Masyarakat Diminta Taati Pelaksanaan Imunisasi

Rep: Ronggo Astungkoro/ Red: Winda Destiana Putri
Pekerja menunjukan vaksin yang mengandung komponen difteri sebelum didistribusikan, di Bandung, Jawa Barat, Senin (18/12).
Foto: Antara/M Agung Rajasa
Pekerja menunjukan vaksin yang mengandung komponen difteri sebelum didistribusikan, di Bandung, Jawa Barat, Senin (18/12).

REPUBLIKA.CO.ID, JAKARTA -- Menteri Kesehatan Nila Djuwita Moeloek mengungkapkan, saat ini sudah ada 20 kabupaten/kota yang melaksanakan Outbreak Response Immunization (ORI). Ke depan, akan bertambah 70 kabupaten/kota dari berbagai provinsi yang akan melakukan ORI. Masyarakat diminta untuk menaati dan melengkapi imunisasi.

"Semua. Saat ini sudah 20 kabupaten/kota. Kemudian nanti 70 kabupaten/kota dari berbagai provinsi. Namun, provinsi lain sebenarnya Dinas Kesehatannya ada, mereka sudah melakukan (ORI). Itu kita harapkan sudah bisa sekaligus," ungkap Nila usai rapat di Kemenko Polhukam, Gambir, Jakarta Pusat, Selasa (19/12).

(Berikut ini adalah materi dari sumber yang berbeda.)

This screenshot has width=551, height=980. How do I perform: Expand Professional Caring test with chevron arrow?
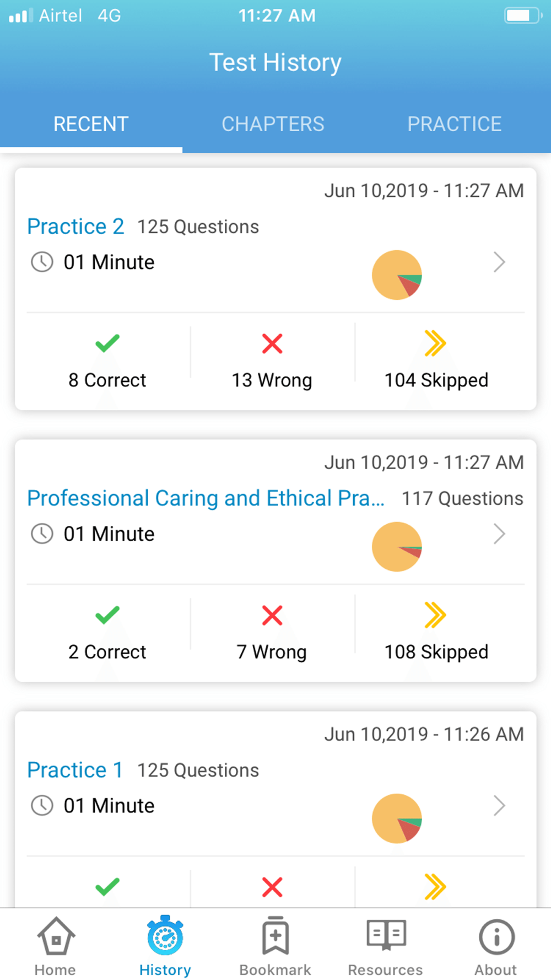coord(499,534)
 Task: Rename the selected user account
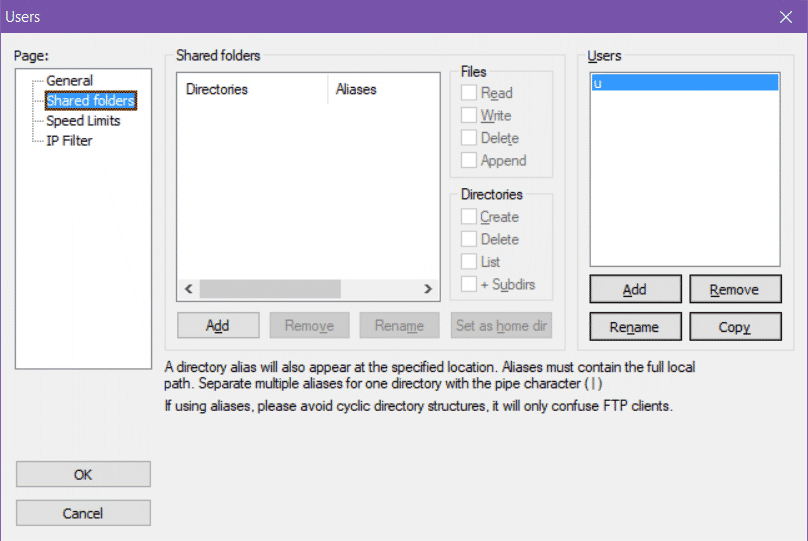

Nila kemudian mengingatkan, imunisasi harus dilakukan sebanyak tiga kali. Setelah melakukan imunisasi pertama, pasien yang diimunisasi harus kembali melakukan imunisasi satu dan enam bulan setelahnya.

"Tolong disosialisasi. Satu bulan kemudian dan enam bulan kemudian," lanjut dia.

Ia pun menyebutkan, pihaknya juga mengkaji terkait apakah tindakan antivaksin menyebabkan menyebarnya virus difteri. Menurut dia ada beberapa hal yang menyebabkan seseorang terkena virus difteri. Bila seseorang tidak mau diimunisasi, kata Nila, maka daya tahan tubuh orang itu tidak ada.

"Kemudian kita yang diimunisasi karena daya tahannya turun jadi (bisa) kena juga. Jadi penyebarannya seperti begitu ya," tutur Nila.

Di samping itu, Direktur Jenderal Pencegahan dan Pengendalian Penyakit (P2P) Kemenkes Mohamad Subuh menyebutkan, virus difteri bisa menjadi kejadian luar biasa (KLB) bukan hanya karena tindakan antivaksin saja. Menurutnya, yang imunisasinya tidak lengkap atau bahkan tidak diimunisasi tidak serta merta karena antivaksin.

"Yang tidak diimunisasi sama sekali belum tentu dia antivaksin juga. Kan bisa karena akses, ketidaktahuan, takut, dan lain-lain," ujar Subuh.

Ia menuturkan, intinya, pada saat terjadinya KLB virus difteri ini, orang yang tidak diimunisasi adalah orang yang sangat berisiko terhadap virus tersebut. Ia juga mengingatkan untuk jangan bermain-main dengan imunisasi pada saat ini.

"Tolong taati jadwalnya, lengkapi semua imunisasi yang ada. Program pemerintah telah memberikan ini sejak 40 tahun lalu secara cuma-cuma di semua pusat pelayanan kesehatan. Jadi manfaatkanlah apa yang telah diprogramkan pemerintah pada saat ini," terang dia.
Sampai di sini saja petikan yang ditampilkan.